Eso no se llama feminismo
Este año no he acudido a ninguna delas manifestaciones, aunque compartiera los valores de la convocatoria oficial | Columna de Rosa Montero
Todavía me emociona recordar la manifestación del 8 de marzo de 2019 en Madrid, una de las más grandes marchas feministas de la historia y del mundo. Participamos 370.000 personas, según la policía, y tal vez un 30% o más eran hombres. Había muchísimos jóvenes: me sentí como si mi generación estuviera pasando el testigo. Fue una inmensa fiesta de reafirmación que reivindicaba a todas las mujeres que el machismo oprimió. Fue una explosión de fuerza y de luz.
Y ahora henos aquí, tres años después, con el feminismo dividido y dos marchas convocadas al mismo tiempo en Madrid. La oficial y la alternativa (50.000 y 6.000 participantes respectivamente, según la Delegación de Gobierno). La alternativa, ya saben, era la que defendía la abolición de la prostitución y estaba en contra de la ley trans. Dos posiciones que no comparto. Todos queremos que la prostitución acabe, pero para eso hay que llevar a cabo un esfuerzo educativo colosal y un profundo cambio social que no afecta solo a las prostitutas. Porque me resulta chocante que la gente diga: ¿acaso son libres las mujeres para escoger la prostitución? Cierto, probablemente 999 de cada 1.000 no desean ser meretrices, pero creo que tampoco se escoge libremente trabajar en un matadero, por ejemplo, dicho sea con todo respeto hacia los matarifes (el mismo respeto que tengo hacia las prostitutas). Esto es, hay un problema de explotación laboral que es mucho más amplio. Pero repito: todos queremos que la prostitución acabe, en lo que diferimos es en la vía. Y para mí es obvio que, si prohíbes a las mujeres ofrecer sus servicios libre y directamente, estás fomentando al intermediario. Es decir, a los proxenetas. Pasó lo mismo con la ley seca. Las prohibiciones engordan a las mafias.
En cuanto a los trans, los opositores a la ley han aportado críticas interesantes, como los posibles conflictos en las competiciones deportivas, pero tengo la sensación de que la mayoría desconoce lo que es la transexualidad. La confunden con el travestismo (que es muy lícito, pero no tiene nada que ver) y creen que es un capricho de personas de aspecto muy llamativo y pechos siliconados y reventones. Ignoran que la mayoría de los transexuales son discretísimos y aspiran al anonimato (estoy segura de que todos conocemos personas trans sin saberlo); que no es un capricho, sino una necesidad biológica, y que además hay un 25% de transexuales que nacen mujeres pero se sienten hombres. De esos nunca hablan.
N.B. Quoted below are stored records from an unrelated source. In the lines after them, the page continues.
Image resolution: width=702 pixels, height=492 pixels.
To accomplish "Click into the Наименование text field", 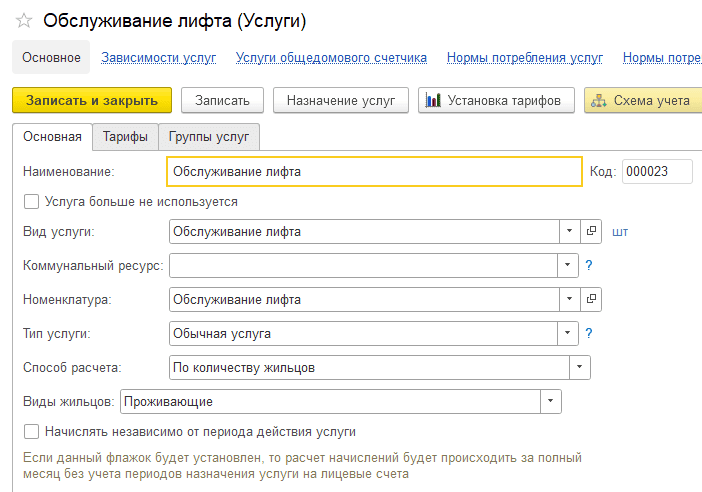I will [373, 172].
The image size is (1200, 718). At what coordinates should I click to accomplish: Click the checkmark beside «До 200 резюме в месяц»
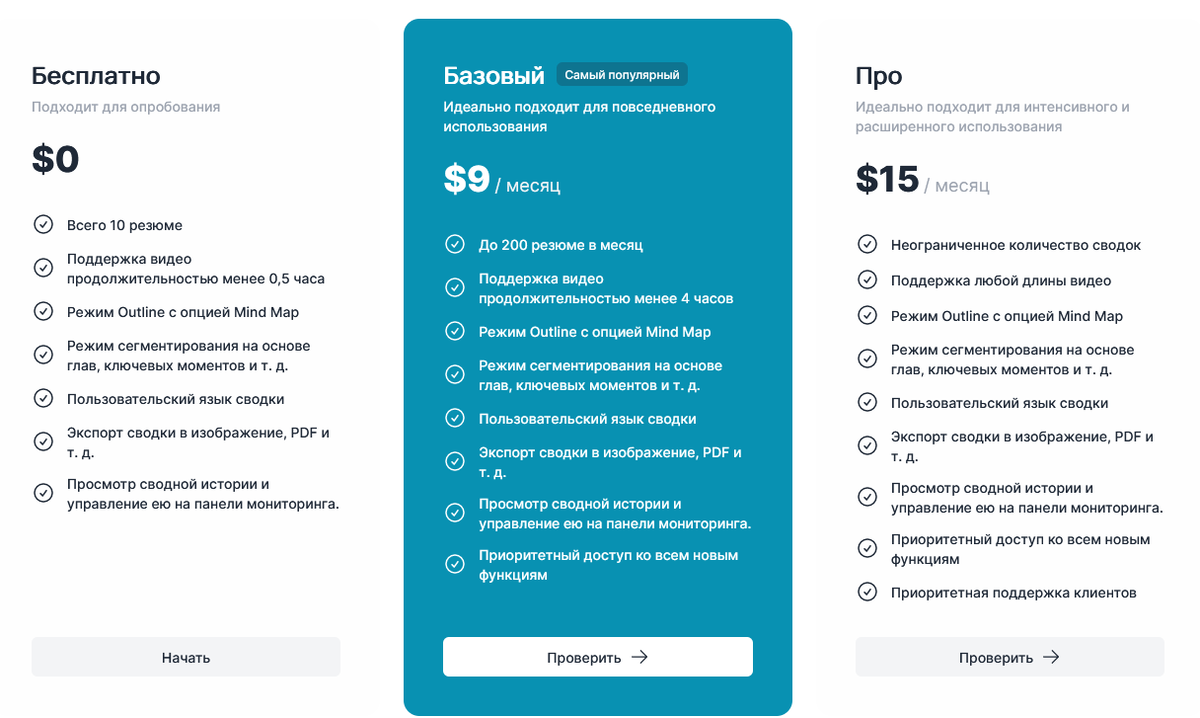[455, 244]

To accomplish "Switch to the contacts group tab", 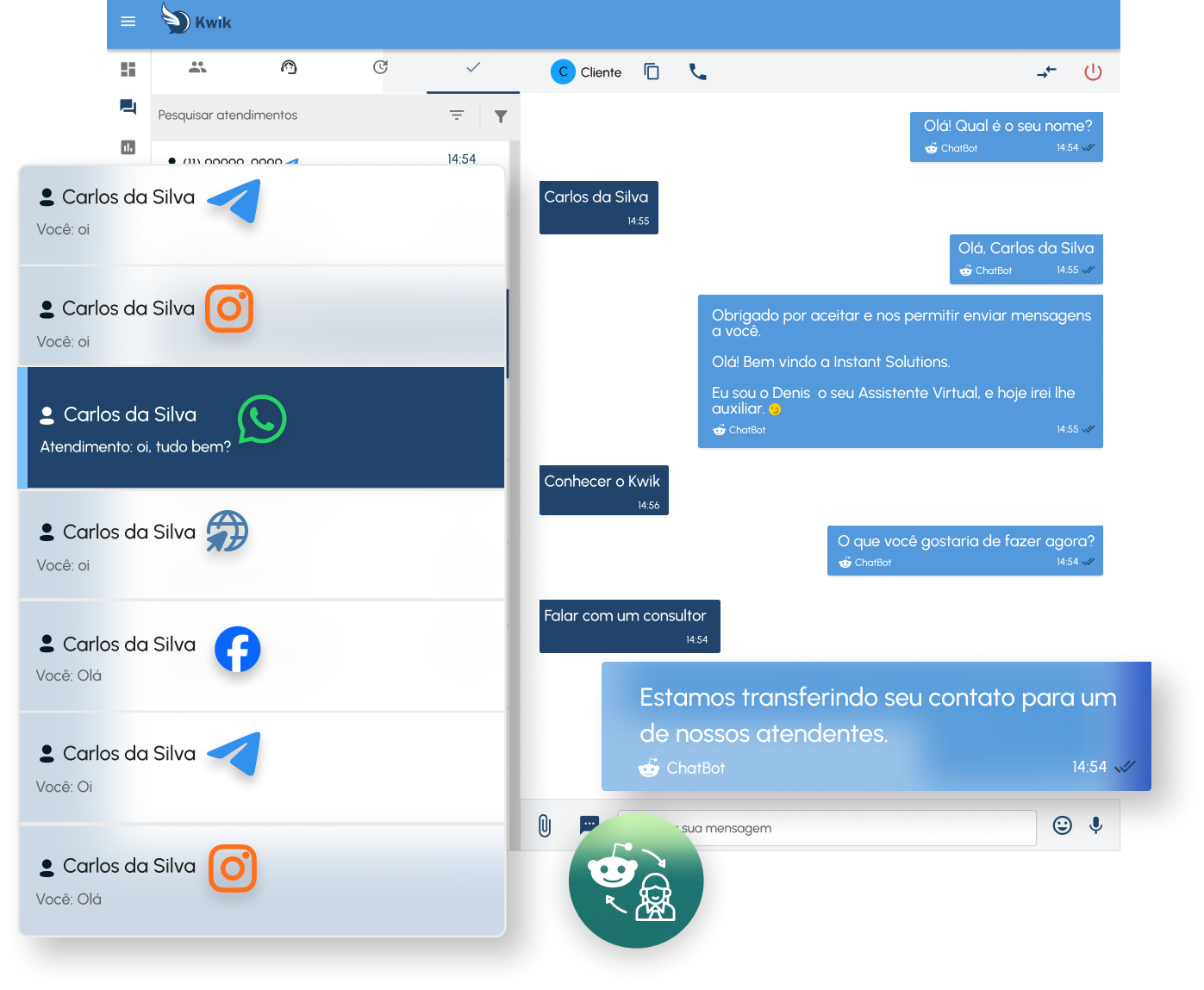I will click(x=197, y=67).
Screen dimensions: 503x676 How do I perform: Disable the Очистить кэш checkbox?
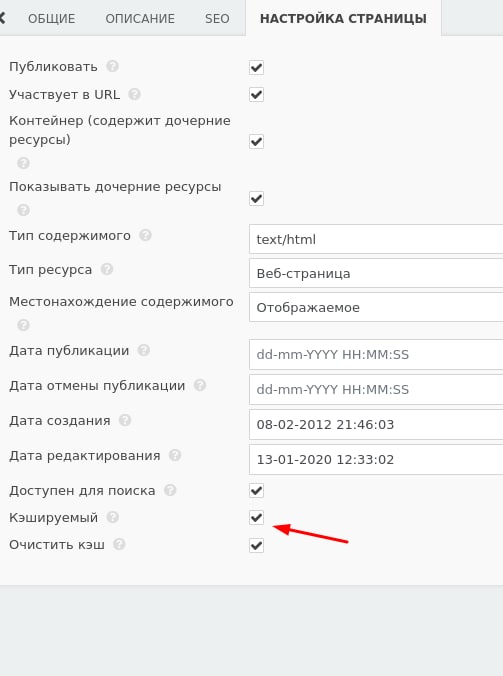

No escribo este artículo para combatir el abolicionismo o defender la ley trans. Solo he dado un par de pinceladas para mostrar que disiento y que tengo argumentos. Pero, aunque estuviera del todo equivocada, estas ideas mías y esta discusión siguen siendo necesarias en el movimiento feminista, como me parece esencial que permanezcan dentro de él las más radicales abolicionistas, aunque yo crea que están erradas. Por eso este año no he acudido a ninguna de las manifestaciones, aunque compartiera los valores de la convocatoria oficial. Pero no podemos permitirnos partir el feminismo. Es prioritario que logremos mantener al mismo tiempo la unidad y el debate. Una de las abolicionistas dijo en Twitter: “Nadie es marxista si no está de acuerdo con los principios del marxismo (…) Nadie puede decirse feminista si defiende cosas contrarias a la agenda feminista” y, de no ser por la pena que sentía, me hubiera partido de risa, porque no ha habido más cismas, enfrentamientos y peleas por ver quién es más puro que entre los mil y un grupúsculos marxistas. Mal ejemplo, querida. Pero, además, es que el feminismo no es una ideología, por fortuna. No es un sistema cerrado de ideas, sino un grandioso movimiento cultural y social que está cambiando el mundo. Por eso hablamos de los feminismos, porque es una revolución plural en construcción desde hace siglos, desde la querelle des femmes o querella de las mujeres, que comenzó Christine de Pizan en 1405 con su libro La ciudad de las damas, o incluso desde antes, desde el amor cortés del siglo XII y las poderosas abadesas medievales. Opinar distinto sobre la prostitución o los trans no es algo malo. El problema es que algunas se sientan dueñas absolutas de la verdad y las únicas con legitimidad para decidir quiénes son feministas o no. Eso, amigas, no se llama feminismo. Se llama dogmatismo.